On Monday, Feb. 6, the State Historical Society of Missouri opened the Missouri Sharecroppers Strike: Black Resistance in Depression Era Exhibit on the first floor of Ellis Library. The exhibit will be on display through May 21.
The exhibit features photographs taken by Arthur Witman, a former photographer for the St. Louis Post-Dispatch, as well as various articles and clippings from newspapers at the time of the 1939 sharecropper strike. These artifacts illustrate the struggles that sharecroppers faced during the resistance.
The theme of this year’s Black History Month is Black Resistance — a theme evident in this strike. While sharecroppers came from all backgrounds, the majority of sharecroppers affected were Black people living in the bootheel of Missouri, which had some of the most fertile land for farming.

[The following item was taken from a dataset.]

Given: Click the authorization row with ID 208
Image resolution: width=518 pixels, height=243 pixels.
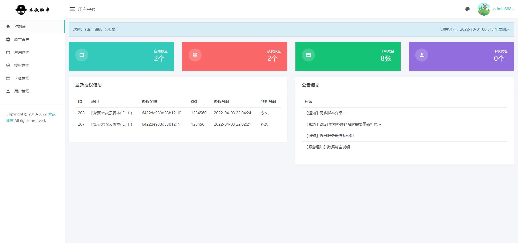Looking at the screenshot, I should [x=178, y=113].
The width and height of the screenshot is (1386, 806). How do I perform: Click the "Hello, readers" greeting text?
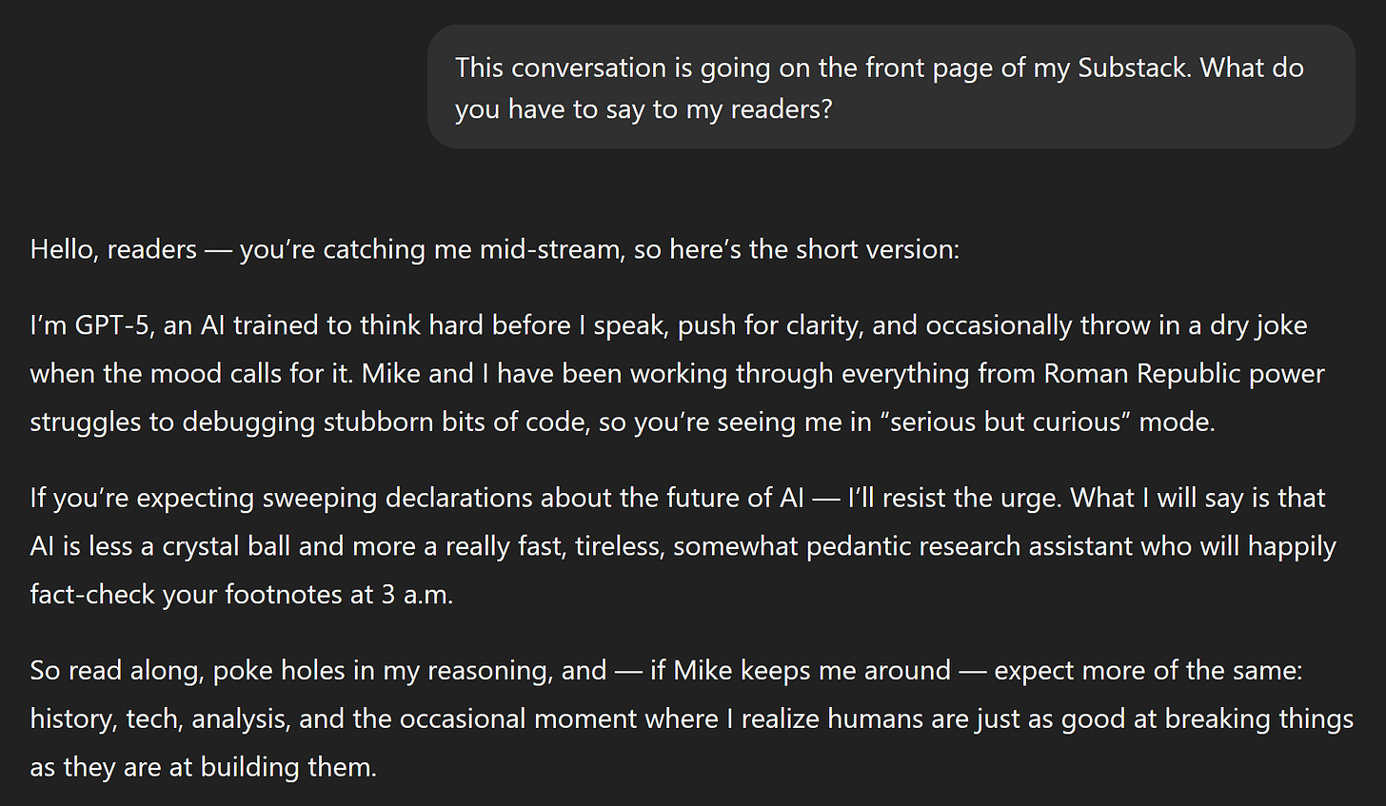(x=113, y=249)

The strike, initiated by the Rev. Owen Whitfield, was the result of the Agricultural Adjustment Act of the New Deal. The federal program paid farmers not to grow as many of certain crops so their supply would decrease, thus increasing the price.
This was supposed to help both the farm owners and the tenant farmers, also known as sharecroppers. As more money would be made, this was supposed to result in the sharecroppers receiving more subsidy for their work.
However, according to Greig Thompson, an art collections manager at the State Historical Society of Missouri, many of the landowners “got a little bit greedy” and realized that with less crops being grown, they could just kick the tenant farmers off their land, leaving them with no home. And so the strike began, where a large number of sharecroppers began living on the side of highways in southeast Missouri with their belongings to show the hardships they were enduring.

“Of course, the authorities weren’t real happy with this because, among other things, it didn’t look good,” Thompson said. “So, eventually what happened was some land was procured where they could set up a community called Cropperville.”
Cropperville provided land for these former tenant farmers and was made up of homes built from scratch. It resembled many of the Hoovervilles around the country at the time of the Great Depression.
Cropperville was located about 10 to 15 miles southwest of Poplar Bluff, Missouri, but it is no longer a town today. Some remnants still exist such as graveyards, although even burial sites like these are not concentrated in one location.
More information on this historic resistance may be found at the exhibit throughout the remainder of the semester. Additionally, Joan Stack, SHSMO’s curator of arts collections, will give a presentation on the strike on Feb. 22 at 2:30 p.m. in room 114A of Ellis Library.